→ **Problem description**
Return a copy of each line in the listing that includes the word "label".

→ **The data**
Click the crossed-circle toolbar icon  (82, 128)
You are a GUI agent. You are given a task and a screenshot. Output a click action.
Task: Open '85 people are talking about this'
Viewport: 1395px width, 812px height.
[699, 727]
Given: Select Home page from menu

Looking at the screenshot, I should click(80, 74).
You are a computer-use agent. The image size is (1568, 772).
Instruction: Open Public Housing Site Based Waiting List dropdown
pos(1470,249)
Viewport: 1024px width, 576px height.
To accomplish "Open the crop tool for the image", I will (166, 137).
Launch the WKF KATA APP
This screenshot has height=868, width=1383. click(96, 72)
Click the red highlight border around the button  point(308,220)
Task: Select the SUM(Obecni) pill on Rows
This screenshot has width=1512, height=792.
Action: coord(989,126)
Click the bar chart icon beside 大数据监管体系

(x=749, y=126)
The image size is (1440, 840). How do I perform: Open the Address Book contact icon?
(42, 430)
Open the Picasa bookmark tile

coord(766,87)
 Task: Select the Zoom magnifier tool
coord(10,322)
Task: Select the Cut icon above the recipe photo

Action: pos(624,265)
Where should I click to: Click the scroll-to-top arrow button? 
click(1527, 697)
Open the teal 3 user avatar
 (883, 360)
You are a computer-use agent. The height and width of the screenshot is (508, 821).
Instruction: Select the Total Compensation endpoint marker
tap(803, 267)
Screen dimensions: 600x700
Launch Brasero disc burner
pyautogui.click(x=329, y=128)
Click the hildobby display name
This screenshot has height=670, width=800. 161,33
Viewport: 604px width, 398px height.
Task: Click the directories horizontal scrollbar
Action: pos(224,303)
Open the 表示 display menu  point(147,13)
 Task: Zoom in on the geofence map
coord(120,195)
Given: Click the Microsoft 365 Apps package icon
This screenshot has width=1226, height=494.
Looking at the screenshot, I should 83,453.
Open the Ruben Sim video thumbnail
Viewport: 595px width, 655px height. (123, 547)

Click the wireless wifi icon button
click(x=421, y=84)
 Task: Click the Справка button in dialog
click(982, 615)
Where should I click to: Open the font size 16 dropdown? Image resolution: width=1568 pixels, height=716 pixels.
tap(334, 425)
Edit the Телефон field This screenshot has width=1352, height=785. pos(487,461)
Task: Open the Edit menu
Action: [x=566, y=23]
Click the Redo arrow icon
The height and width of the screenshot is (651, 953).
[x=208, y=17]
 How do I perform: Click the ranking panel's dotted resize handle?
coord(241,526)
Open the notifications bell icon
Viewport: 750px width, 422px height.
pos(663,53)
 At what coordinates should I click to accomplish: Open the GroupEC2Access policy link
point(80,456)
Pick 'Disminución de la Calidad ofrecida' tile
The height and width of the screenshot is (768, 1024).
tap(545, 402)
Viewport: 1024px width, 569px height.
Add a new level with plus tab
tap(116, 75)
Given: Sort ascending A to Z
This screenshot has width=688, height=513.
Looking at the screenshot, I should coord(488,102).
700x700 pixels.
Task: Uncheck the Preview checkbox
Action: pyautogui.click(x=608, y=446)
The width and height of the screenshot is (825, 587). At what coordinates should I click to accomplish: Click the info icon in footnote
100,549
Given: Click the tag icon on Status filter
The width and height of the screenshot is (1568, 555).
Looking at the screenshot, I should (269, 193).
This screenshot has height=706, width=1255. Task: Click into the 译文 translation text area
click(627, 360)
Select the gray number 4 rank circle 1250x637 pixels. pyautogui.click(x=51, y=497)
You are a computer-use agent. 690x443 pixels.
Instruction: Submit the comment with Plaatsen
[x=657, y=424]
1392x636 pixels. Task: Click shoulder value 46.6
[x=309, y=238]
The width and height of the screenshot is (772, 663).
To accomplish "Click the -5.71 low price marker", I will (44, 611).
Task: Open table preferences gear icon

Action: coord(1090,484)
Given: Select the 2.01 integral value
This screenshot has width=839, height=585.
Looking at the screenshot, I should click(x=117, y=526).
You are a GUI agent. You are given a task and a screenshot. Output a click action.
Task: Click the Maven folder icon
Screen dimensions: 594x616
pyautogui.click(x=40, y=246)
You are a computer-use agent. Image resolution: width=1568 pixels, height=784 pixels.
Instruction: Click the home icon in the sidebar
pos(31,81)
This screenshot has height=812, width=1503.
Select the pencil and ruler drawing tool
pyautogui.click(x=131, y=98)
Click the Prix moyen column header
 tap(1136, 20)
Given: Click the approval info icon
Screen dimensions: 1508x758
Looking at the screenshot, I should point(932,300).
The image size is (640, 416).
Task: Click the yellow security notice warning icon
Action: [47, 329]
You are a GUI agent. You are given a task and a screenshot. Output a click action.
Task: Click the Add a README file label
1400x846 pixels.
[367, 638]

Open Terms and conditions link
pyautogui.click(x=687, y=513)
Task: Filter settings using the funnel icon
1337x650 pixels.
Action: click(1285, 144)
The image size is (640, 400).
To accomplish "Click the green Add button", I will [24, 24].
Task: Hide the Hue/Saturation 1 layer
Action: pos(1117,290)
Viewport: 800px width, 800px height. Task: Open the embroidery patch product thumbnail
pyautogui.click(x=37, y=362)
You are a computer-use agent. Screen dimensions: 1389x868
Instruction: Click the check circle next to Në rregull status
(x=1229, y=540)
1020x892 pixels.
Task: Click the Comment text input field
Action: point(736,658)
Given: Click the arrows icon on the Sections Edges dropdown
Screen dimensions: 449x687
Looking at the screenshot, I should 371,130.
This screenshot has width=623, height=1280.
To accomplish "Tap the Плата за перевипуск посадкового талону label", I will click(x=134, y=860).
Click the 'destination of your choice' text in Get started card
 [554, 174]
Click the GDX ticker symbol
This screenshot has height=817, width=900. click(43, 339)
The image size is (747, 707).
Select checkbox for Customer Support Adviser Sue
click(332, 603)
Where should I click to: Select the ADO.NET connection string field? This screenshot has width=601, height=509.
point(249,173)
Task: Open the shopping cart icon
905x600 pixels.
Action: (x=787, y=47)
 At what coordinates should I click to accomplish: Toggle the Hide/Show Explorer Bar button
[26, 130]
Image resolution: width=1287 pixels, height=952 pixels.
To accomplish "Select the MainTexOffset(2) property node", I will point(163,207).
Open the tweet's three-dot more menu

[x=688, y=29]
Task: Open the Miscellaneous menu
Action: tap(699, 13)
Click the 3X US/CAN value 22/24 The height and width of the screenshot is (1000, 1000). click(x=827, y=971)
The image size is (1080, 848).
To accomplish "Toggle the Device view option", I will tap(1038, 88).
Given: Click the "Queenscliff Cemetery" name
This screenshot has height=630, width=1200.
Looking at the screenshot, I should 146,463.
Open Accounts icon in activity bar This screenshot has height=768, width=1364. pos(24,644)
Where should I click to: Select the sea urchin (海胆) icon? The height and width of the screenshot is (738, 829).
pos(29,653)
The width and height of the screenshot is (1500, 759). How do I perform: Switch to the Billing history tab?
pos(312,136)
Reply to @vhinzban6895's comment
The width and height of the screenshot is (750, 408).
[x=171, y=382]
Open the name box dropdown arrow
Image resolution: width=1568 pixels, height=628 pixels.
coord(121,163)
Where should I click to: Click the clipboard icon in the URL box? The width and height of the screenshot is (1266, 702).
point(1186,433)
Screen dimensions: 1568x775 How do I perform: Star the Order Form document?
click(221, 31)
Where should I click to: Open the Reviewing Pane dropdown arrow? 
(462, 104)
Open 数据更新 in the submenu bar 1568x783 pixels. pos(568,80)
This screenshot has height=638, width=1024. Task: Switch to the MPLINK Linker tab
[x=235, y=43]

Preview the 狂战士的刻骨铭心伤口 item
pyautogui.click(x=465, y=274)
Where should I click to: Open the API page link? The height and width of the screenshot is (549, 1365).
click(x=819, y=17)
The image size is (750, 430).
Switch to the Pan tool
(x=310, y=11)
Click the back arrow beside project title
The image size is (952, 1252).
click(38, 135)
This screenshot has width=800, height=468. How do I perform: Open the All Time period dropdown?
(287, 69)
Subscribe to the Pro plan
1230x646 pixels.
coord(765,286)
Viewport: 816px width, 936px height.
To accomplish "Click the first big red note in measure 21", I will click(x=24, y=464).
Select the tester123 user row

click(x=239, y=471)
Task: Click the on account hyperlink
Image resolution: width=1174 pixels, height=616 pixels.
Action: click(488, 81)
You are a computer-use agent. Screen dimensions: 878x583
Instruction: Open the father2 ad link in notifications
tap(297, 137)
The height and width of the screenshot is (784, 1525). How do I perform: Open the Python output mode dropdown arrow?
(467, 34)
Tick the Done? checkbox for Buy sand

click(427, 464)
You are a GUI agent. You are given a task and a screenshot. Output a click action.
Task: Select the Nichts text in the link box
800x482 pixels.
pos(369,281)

→ **Answer for the task**
Task: Click the Add a README file label
To accomplish "Tap the Плата за перевипуск посадкового талону label", I will click(x=134, y=860).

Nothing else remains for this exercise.